§ **Descripción del ejercicio**
Por favor, convierte en un CSV de dos columnas, "tarea" y "valor", los registros que empiezan en la línea que contiene "This screenshot has height=360, width=695." y terminan en la que contiene "will click(x=264, y=283).", ambas incluidas. Cada registro va en una fila, con su texto y su respuesta en campos entre comillas y los saltos de línea cambiados por espacios.
+===+
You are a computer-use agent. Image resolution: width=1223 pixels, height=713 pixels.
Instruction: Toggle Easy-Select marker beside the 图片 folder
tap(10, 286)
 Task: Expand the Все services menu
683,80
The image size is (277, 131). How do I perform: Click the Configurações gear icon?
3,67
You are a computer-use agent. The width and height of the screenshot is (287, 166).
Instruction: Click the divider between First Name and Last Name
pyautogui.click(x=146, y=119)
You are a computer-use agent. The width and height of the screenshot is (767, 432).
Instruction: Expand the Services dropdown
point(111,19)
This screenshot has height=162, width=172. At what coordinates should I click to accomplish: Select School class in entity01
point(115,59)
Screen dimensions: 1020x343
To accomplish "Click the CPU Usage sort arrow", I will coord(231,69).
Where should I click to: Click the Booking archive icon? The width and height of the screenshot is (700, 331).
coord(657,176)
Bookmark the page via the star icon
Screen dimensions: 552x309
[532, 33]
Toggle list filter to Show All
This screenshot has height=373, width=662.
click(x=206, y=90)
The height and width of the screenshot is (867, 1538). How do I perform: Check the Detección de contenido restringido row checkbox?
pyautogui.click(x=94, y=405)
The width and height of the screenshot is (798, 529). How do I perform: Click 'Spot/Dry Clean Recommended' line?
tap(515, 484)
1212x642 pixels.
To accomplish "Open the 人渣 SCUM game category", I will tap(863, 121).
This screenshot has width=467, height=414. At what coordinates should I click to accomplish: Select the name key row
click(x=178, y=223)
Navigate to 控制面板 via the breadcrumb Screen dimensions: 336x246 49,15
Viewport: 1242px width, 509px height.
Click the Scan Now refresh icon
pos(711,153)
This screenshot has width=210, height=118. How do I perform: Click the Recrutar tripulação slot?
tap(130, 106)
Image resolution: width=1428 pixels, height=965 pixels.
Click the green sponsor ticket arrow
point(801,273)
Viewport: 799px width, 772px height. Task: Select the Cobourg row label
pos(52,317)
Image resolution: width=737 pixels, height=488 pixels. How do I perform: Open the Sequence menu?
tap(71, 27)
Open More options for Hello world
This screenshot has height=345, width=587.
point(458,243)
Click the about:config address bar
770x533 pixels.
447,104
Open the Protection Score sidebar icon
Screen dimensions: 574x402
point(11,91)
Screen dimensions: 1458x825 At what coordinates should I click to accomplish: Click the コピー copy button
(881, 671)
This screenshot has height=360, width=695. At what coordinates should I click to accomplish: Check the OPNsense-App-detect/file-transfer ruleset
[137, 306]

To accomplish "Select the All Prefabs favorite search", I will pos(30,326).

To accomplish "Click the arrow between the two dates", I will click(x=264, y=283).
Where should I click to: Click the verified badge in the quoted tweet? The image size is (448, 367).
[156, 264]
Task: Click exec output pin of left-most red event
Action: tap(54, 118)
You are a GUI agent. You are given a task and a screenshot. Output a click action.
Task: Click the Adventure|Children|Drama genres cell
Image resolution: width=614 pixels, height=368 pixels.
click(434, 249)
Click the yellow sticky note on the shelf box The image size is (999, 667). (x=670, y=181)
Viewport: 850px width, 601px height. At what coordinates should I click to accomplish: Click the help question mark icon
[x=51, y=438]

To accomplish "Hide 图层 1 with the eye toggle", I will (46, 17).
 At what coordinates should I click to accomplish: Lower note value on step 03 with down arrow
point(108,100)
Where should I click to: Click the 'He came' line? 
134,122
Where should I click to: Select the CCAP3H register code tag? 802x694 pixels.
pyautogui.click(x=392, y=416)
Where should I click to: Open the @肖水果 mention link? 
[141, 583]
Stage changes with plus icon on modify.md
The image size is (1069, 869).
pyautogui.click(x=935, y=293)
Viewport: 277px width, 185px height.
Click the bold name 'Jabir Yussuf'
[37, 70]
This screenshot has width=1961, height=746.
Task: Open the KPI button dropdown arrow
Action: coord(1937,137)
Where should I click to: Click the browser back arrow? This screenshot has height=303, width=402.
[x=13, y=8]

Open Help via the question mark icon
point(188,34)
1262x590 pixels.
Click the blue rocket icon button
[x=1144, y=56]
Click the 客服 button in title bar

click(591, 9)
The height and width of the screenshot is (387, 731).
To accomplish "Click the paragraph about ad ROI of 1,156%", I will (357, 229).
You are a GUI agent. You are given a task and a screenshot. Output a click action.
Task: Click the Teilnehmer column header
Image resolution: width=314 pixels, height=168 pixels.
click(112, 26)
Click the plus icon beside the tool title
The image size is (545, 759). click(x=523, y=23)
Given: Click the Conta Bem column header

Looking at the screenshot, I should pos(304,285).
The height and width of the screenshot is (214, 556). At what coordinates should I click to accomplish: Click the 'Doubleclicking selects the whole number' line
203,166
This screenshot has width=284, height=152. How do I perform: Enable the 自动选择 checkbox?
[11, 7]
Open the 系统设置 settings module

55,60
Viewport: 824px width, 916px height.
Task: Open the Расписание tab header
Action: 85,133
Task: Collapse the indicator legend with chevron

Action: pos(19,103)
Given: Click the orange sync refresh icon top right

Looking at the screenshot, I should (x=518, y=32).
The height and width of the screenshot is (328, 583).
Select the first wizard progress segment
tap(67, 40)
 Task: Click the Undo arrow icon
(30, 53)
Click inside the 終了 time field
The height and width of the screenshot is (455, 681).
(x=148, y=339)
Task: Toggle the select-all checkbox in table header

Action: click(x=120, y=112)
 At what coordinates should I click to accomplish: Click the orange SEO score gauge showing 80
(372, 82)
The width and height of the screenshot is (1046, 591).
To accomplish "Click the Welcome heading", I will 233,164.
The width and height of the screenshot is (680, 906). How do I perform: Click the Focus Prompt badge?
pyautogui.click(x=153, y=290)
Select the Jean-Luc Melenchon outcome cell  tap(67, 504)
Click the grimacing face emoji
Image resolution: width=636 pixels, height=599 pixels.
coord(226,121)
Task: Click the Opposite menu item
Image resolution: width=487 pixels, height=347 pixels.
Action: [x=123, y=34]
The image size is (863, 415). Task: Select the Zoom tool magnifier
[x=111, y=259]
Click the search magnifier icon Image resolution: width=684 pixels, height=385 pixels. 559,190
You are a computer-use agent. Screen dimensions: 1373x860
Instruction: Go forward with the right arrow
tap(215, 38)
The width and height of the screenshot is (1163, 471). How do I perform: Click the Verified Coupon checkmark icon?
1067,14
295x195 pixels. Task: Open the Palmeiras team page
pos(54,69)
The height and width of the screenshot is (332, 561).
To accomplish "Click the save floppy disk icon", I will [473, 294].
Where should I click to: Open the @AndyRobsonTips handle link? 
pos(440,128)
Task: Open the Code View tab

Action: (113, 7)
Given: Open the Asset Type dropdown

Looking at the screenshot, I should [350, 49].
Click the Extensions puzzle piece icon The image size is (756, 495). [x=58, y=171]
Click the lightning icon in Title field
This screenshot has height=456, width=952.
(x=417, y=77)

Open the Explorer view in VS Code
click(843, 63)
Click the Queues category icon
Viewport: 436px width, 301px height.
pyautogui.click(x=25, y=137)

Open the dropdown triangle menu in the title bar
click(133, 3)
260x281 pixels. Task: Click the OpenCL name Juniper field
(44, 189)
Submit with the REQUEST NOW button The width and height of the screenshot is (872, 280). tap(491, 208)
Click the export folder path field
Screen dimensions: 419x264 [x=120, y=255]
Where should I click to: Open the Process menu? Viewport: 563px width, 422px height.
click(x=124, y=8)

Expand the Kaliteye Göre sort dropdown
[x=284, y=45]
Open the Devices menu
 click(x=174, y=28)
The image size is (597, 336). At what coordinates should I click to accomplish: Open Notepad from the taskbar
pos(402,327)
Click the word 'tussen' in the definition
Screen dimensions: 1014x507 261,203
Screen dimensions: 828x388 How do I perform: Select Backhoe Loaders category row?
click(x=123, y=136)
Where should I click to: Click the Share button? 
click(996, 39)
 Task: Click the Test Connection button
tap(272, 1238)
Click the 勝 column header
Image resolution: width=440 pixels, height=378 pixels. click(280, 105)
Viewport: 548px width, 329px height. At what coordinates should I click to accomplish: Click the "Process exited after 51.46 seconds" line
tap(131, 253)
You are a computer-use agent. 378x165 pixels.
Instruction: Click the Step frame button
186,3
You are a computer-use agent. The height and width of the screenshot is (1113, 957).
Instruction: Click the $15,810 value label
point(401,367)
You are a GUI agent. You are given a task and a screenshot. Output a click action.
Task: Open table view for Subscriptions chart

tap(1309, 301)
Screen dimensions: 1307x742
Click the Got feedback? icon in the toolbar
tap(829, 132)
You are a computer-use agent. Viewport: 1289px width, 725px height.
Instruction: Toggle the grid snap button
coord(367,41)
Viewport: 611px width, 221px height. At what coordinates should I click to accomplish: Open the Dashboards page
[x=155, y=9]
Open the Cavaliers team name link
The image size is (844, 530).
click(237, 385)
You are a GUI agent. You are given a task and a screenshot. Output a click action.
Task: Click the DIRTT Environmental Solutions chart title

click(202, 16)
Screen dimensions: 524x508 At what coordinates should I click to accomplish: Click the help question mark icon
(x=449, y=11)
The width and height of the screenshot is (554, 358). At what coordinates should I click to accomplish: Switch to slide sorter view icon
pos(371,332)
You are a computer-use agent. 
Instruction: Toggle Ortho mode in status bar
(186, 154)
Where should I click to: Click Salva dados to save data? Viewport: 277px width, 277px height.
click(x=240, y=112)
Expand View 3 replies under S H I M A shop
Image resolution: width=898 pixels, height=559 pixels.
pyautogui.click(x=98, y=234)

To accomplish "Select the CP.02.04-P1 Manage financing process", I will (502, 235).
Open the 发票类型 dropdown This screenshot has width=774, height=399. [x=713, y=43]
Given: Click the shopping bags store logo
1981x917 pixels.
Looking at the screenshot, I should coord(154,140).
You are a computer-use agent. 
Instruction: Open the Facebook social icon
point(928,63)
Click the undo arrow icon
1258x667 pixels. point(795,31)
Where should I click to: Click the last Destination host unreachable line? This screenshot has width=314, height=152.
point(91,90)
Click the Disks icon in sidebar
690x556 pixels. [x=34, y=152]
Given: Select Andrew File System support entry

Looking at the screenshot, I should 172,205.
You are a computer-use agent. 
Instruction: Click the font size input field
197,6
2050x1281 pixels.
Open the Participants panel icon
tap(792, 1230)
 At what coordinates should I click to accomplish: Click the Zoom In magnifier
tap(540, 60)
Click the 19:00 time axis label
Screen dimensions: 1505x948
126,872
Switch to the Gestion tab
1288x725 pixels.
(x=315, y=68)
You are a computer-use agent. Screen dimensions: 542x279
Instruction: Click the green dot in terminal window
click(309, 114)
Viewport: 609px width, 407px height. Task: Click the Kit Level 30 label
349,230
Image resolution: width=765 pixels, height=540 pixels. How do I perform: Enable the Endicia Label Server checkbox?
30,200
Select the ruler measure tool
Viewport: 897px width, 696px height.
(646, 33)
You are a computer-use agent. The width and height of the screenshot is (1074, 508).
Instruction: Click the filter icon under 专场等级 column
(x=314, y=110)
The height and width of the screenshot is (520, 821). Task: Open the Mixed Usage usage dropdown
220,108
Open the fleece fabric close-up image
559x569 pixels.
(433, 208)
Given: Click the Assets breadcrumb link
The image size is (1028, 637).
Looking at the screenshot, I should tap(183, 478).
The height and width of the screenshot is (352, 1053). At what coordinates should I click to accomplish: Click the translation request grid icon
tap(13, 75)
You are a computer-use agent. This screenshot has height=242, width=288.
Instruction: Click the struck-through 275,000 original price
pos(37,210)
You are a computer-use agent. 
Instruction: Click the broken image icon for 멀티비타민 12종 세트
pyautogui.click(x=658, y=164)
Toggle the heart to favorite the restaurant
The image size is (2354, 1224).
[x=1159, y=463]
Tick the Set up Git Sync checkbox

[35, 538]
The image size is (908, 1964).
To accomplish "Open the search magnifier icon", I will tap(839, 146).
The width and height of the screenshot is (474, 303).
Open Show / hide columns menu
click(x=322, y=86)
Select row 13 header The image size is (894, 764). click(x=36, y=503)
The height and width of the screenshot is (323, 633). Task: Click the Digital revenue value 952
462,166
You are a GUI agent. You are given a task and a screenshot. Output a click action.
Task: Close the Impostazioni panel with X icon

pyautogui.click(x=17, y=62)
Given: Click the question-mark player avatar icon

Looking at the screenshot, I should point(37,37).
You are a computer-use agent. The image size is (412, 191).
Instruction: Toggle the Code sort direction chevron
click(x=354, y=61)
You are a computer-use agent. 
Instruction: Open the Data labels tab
+===+
§ **Solución del ejercicio**
tarea,valor
"This screenshot has height=360, width=695. At what coordinates should I click to accomplish: Check the OPNsense-App-detect/file-transfer ruleset","[137, 306]"
"To accomplish ""Select the All Prefabs favorite search"",","I will pos(30,326)."
"To accomplish ""Click the arrow between the two dates"",","I will click(x=264, y=283)."